WHAT TO PRODUCE: Reproduce the entries below verbatim, starting at the line containing "What do you" and ending at the line containing "Looking at the image, I should click on (362, 436).", both included.

=-=-=

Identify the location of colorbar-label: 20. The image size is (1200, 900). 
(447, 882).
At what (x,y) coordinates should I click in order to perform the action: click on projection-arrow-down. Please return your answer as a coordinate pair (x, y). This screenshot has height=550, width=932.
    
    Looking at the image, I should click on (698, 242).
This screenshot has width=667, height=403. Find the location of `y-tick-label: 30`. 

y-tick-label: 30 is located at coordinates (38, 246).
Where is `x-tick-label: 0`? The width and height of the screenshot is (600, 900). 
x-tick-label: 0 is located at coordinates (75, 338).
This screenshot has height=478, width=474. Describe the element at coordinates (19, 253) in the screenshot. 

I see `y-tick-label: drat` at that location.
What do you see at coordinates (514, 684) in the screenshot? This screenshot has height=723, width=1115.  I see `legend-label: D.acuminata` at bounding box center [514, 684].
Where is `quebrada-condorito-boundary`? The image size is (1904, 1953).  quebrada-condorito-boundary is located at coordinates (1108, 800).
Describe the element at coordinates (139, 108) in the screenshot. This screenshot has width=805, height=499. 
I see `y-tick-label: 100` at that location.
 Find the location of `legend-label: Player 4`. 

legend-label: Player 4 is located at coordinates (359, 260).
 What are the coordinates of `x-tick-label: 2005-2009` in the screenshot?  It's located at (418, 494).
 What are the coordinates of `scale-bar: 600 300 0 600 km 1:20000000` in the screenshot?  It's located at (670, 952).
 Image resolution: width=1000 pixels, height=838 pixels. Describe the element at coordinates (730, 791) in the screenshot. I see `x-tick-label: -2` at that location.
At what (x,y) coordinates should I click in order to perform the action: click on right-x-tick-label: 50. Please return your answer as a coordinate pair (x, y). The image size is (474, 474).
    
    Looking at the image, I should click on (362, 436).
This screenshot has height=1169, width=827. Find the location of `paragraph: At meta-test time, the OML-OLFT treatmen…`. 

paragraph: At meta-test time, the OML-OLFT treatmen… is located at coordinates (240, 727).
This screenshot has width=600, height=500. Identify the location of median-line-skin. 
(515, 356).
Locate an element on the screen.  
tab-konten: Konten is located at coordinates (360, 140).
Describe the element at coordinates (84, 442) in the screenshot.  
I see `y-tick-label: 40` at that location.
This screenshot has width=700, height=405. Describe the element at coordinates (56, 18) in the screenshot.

=-=-=

THE COMPLETED TASK:
What do you see at coordinates (514, 684) in the screenshot? This screenshot has height=723, width=1115.  I see `legend-label: D.acuminata` at bounding box center [514, 684].
Where is `quebrada-condorito-boundary`? The image size is (1904, 1953).  quebrada-condorito-boundary is located at coordinates (1108, 800).
Describe the element at coordinates (139, 108) in the screenshot. This screenshot has width=805, height=499. 
I see `y-tick-label: 100` at that location.
 Find the location of `legend-label: Player 4`. 

legend-label: Player 4 is located at coordinates (359, 260).
 What are the coordinates of `x-tick-label: 2005-2009` in the screenshot?  It's located at (418, 494).
 What are the coordinates of `scale-bar: 600 300 0 600 km 1:20000000` in the screenshot?  It's located at (670, 952).
 Image resolution: width=1000 pixels, height=838 pixels. Describe the element at coordinates (730, 791) in the screenshot. I see `x-tick-label: -2` at that location.
At what (x,y) coordinates should I click in order to perform the action: click on right-x-tick-label: 50. Please return your answer as a coordinate pair (x, y). The image size is (474, 474).
    
    Looking at the image, I should click on (362, 436).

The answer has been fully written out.